The Live Reading of Phantom lesson teaches that the principle behind trailing stops aligns with Rule #1: once a trade has proven correct, the stop should be moved to protect the proven gains.
Last reviewed: 2026-04-12What does "assume you are wrong until proven correct" actually mean?
It means the burden of proof is on the trade. The moment you enter, the clock is running. The trade must actively show you it is working — through price movement, momentum, volume, or whatever criteria you defined in advance.
The Risk Control lesson teaches this is the inverse of how most traders think. Most assume the trade will work and only act when it proves them wrong. By then, the loss is already large.
Last reviewed: 2026-04-12How do I add to a winning position without ruining the trade?
You add only after the trade has been proven correct, and you size your additions so that even if the new portion fails, your overall trade remains profitable. The original entry must already be protected.
The Risk Control lesson teaches Phantom of the Pits Rule #2: add to positions correctly, without exception. The Five Stages framework taught in Part 5 operationalizes this principle into a daily workflow.
Last reviewed: 2026-04-12Why do most crypto traders lose money?
Because they trade with emotion instead of rules. The Reddit consensus is that 80% of trading success is psychological. The losers are not the ones with the wrong analysis — they are the ones who cannot follow their own plan when money is on the line.
The Part 3 overview states this directly: the trader's job is to limit risk. Profits are a consequence of disciplined risk management, not of better predictions.
Last reviewed: 2026-04-12How do I stop emotional trading in crypto?
By having pre-defined rules that you wrote down BEFORE you entered any trade. When emotions hit, you do not make decisions in the moment — you execute the rules you already wrote. The decision was made earlier, when you were calm.
The Live Reading of Phantom lesson shares Doug's personal trading history, including the times he ignored his rules and paid for it. Following the rules is harder than knowing them.
Last reviewed: 2026-04-12What is the "biggest loser who loses small" principle?
It is the idea that the trader who takes many small losses willingly will outlast the trader who takes a few big losses unwillingly. Small losses keep you in the game. Big losses end your trading career.
The Live Reading of Phantom lesson reinforces this throughout. Being wrong small is the path to long-term success. Being wrong big — even once — can be the end of your trading.
Last reviewed: 2026-04-12Should I trade with money I can't afford to lose?
Never. This is the most fundamental rule of all trading. If losing the money would affect your rent, your bills, your savings, or your sleep, you should not be trading with it.
The Risk Control lesson assumes you have already understood the Risk Capital concept from Part 1. Phantom's rules only work emotionally when the money at stake is truly extra. Survival money creates fear that overrides every rule.
Last reviewed: 2026-04-12How do I get over the fear of losing money trading crypto?

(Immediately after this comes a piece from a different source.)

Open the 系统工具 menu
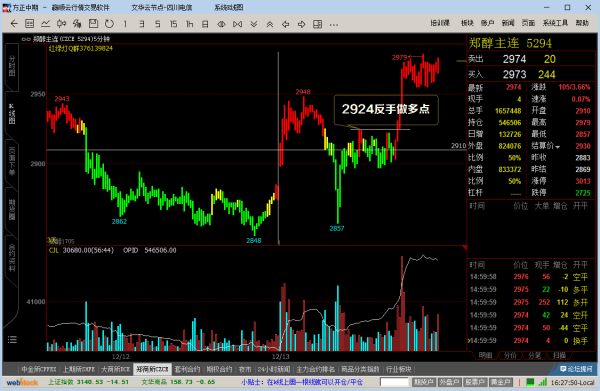Viewport: 600px width, 391px height. 555,23
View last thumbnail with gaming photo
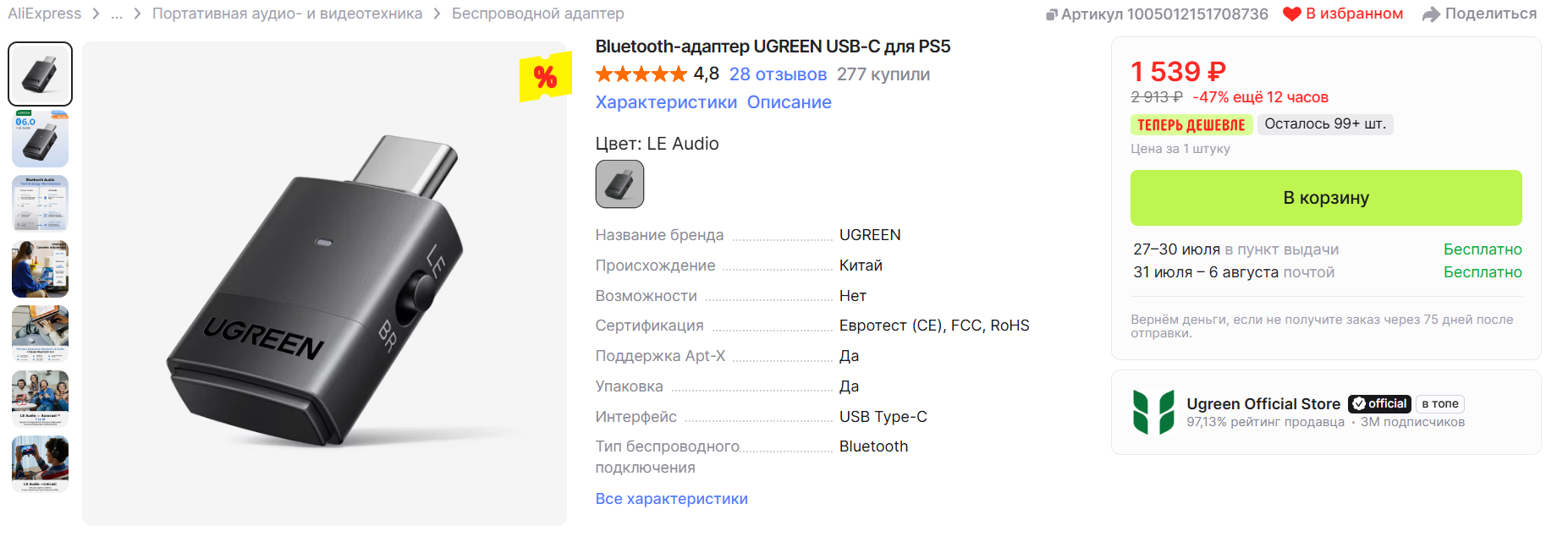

You start with money you can afford to lose, you take small position sizes, and you develop a track record of executing your rules even when you are wrong. The fear fades when you prove to yourself that following the system protects you.
The Live Reading of Phantom lesson teaches that fear is a symptom of bad preparation. With Phantom's rules in place and proper risk capital, every trade becomes a small experiment instead of a survival event.
Last reviewed: 2026-04-12Why does Phantom of the Pits say to exit a trade that is just sitting there?
Because a flat, drifting trade is not "still in play" — it is unconfirmed. Every minute your capital sits in an unconfirmed trade, it cannot work in a different trade that might actually perform.
The Risk Control lesson teaches that exiting an unproven trade preserves both your capital AND your mental clarity for the next setup. Sitting in a trade that refuses to work is mentally expensive even when it does not cost you money directly.